= Compossibility =

Philosophical concept

Compossibility is a philosophical concept from Gottfried Wilhelm Leibniz. According to Leibniz, a complete individual thing (for example a person) is characterized by all its properties, and these determine its relations with other individuals. The existence of one individual may negate the possibility of the existence of another. A possible world is made up of individuals that are compossible—that is, individuals that can exist together.

==Compossibility and possible worlds==
Leibniz indicates that a world is a set of compossible things; i.e., that a world is a kind of collection of things that God could bring into existence. For Leibniz, not even God could bring into existence a world in which there is some contradiction among its members or their properties.
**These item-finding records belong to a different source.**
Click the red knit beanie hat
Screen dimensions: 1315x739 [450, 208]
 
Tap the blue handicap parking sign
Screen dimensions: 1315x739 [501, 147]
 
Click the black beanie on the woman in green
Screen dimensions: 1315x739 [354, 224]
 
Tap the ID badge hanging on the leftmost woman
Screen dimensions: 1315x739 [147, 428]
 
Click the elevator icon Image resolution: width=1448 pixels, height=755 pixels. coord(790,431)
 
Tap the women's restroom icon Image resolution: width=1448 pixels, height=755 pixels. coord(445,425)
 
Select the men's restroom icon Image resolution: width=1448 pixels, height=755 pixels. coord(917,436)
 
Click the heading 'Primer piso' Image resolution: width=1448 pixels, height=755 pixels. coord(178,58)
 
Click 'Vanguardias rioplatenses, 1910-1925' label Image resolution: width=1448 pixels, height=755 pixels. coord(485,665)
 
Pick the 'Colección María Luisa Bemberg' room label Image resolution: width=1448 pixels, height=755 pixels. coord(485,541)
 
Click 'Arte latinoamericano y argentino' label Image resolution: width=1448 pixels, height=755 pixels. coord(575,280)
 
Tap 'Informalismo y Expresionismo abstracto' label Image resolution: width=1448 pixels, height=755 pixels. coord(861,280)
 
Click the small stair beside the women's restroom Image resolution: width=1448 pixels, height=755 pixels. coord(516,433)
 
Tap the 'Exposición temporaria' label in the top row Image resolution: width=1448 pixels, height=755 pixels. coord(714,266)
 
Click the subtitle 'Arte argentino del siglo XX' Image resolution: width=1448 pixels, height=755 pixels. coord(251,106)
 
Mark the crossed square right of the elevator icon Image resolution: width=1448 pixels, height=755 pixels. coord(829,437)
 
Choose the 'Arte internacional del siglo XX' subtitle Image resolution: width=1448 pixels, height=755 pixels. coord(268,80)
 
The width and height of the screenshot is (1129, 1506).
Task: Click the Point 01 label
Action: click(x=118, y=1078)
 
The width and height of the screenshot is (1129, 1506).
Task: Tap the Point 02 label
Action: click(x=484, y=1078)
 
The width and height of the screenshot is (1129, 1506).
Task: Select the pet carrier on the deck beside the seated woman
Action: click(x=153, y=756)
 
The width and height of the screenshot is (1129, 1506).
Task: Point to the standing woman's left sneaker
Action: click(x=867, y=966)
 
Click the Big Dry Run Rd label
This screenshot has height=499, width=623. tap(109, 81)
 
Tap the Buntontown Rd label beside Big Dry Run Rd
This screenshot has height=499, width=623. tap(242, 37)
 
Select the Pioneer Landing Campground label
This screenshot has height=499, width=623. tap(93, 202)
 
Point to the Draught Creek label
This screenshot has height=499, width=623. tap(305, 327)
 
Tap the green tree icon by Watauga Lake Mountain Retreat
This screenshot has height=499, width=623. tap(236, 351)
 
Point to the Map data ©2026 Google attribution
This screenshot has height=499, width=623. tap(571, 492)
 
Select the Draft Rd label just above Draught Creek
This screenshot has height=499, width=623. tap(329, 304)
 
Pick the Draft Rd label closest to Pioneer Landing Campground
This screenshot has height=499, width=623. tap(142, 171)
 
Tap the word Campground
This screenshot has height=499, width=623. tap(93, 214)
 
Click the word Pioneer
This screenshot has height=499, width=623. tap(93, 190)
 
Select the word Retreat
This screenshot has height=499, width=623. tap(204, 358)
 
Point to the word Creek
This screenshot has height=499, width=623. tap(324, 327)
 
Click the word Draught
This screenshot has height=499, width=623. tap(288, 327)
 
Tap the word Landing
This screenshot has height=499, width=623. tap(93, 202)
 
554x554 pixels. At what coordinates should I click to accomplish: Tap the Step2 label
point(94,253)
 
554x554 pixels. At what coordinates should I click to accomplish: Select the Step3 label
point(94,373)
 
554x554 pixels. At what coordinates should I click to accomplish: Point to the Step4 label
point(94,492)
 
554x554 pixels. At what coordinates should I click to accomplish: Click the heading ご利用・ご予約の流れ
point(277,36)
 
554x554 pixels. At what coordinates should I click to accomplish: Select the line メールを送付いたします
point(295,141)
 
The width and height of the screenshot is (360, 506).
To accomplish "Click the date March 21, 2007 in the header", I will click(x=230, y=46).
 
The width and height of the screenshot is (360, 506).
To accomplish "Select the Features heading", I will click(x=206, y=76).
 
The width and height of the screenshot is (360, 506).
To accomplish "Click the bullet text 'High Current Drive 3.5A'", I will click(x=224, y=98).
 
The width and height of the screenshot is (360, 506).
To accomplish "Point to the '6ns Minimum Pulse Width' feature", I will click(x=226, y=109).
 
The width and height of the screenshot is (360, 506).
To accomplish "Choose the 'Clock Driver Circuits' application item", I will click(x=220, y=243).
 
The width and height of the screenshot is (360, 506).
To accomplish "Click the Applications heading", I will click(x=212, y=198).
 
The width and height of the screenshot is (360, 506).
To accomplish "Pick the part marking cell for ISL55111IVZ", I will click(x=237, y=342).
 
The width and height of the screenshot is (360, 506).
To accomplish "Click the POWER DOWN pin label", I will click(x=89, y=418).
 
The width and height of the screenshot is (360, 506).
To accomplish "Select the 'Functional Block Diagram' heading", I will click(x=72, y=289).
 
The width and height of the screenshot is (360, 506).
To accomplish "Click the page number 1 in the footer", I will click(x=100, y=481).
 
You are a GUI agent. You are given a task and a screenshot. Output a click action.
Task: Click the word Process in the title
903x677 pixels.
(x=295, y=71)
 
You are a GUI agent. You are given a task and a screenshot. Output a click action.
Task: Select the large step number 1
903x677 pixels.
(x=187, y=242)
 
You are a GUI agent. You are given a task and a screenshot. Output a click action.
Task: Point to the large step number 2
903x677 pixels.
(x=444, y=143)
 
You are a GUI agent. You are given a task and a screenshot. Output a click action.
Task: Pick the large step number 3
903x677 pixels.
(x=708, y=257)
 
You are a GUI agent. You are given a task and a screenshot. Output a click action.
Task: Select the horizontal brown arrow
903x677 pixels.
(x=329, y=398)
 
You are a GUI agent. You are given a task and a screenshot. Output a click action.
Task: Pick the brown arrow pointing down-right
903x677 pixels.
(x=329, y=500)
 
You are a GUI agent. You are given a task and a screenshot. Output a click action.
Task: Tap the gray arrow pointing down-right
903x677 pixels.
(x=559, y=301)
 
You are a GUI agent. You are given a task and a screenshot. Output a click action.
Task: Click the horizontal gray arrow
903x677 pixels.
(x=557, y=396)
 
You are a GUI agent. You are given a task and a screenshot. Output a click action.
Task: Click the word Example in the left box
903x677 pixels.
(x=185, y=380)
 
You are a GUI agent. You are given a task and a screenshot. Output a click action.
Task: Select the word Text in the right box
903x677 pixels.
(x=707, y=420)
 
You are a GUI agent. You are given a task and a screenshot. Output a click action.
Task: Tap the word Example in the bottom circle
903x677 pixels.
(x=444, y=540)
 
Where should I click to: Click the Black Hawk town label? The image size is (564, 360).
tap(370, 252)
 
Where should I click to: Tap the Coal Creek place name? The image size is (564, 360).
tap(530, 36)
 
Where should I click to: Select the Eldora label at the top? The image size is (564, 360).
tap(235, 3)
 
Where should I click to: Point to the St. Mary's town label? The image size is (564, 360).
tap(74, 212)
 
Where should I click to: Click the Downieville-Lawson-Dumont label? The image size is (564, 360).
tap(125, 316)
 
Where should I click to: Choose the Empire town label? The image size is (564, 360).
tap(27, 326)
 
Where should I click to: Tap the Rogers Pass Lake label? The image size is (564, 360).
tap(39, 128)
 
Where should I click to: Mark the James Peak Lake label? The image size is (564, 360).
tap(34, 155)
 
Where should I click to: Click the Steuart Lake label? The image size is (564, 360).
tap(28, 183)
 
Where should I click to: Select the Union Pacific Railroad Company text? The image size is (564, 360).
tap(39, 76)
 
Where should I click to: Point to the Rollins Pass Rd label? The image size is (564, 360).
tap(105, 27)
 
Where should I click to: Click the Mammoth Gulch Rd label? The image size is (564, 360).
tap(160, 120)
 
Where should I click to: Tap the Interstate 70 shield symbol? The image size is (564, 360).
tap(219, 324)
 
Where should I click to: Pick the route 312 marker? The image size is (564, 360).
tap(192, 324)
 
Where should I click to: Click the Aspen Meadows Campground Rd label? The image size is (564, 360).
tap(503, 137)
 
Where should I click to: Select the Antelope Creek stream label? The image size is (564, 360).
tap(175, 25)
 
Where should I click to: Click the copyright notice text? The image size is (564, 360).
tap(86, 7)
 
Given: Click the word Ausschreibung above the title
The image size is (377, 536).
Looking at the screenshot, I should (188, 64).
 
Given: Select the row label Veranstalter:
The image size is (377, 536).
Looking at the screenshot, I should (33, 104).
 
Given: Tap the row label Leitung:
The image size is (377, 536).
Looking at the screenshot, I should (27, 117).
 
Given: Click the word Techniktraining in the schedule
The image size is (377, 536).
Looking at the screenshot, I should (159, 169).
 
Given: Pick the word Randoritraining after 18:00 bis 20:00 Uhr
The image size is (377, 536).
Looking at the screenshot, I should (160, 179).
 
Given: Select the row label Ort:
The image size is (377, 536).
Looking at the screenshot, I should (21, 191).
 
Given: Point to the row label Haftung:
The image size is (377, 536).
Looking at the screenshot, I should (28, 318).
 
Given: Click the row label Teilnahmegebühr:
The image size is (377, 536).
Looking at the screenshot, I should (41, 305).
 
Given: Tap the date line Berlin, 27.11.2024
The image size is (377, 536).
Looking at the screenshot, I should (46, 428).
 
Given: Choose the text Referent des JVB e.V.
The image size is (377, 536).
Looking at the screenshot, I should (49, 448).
When Leibniz speaks of a possible world, he means a set of compossible, finite things that God could have brought into existence if he were not constrained by the goodness that is part of his nature. The actual world, on the other hand, is simply that set of finite things that is instantiated by God, because it is greatest in goodness, reality and perfection. Naturally, the fact that we are here experiencing this world—the actual world—means that there is at least one possible world. In Leibniz's view, there are an infinite number of possible worlds.

==Relevant works and influence==
Views on "compossibility" and the closely related best of all possible worlds argument are to be found in On the Ultimate Origination of Things, The Discourse in Metaphysics, On Freedom, and throughout his works. The term itself is found in The Philosophical Writings III [Die philosophischen Schriften III] when Leibniz writes to Louis Bourguet.

Alain Badiou borrows this concept in defining philosophy as the creation of a "space of compossibility" for heterogeneous truths.

Gilles Deleuze uses it in Cinema II taking support from Leibniz's explanation of the problem of future contingents.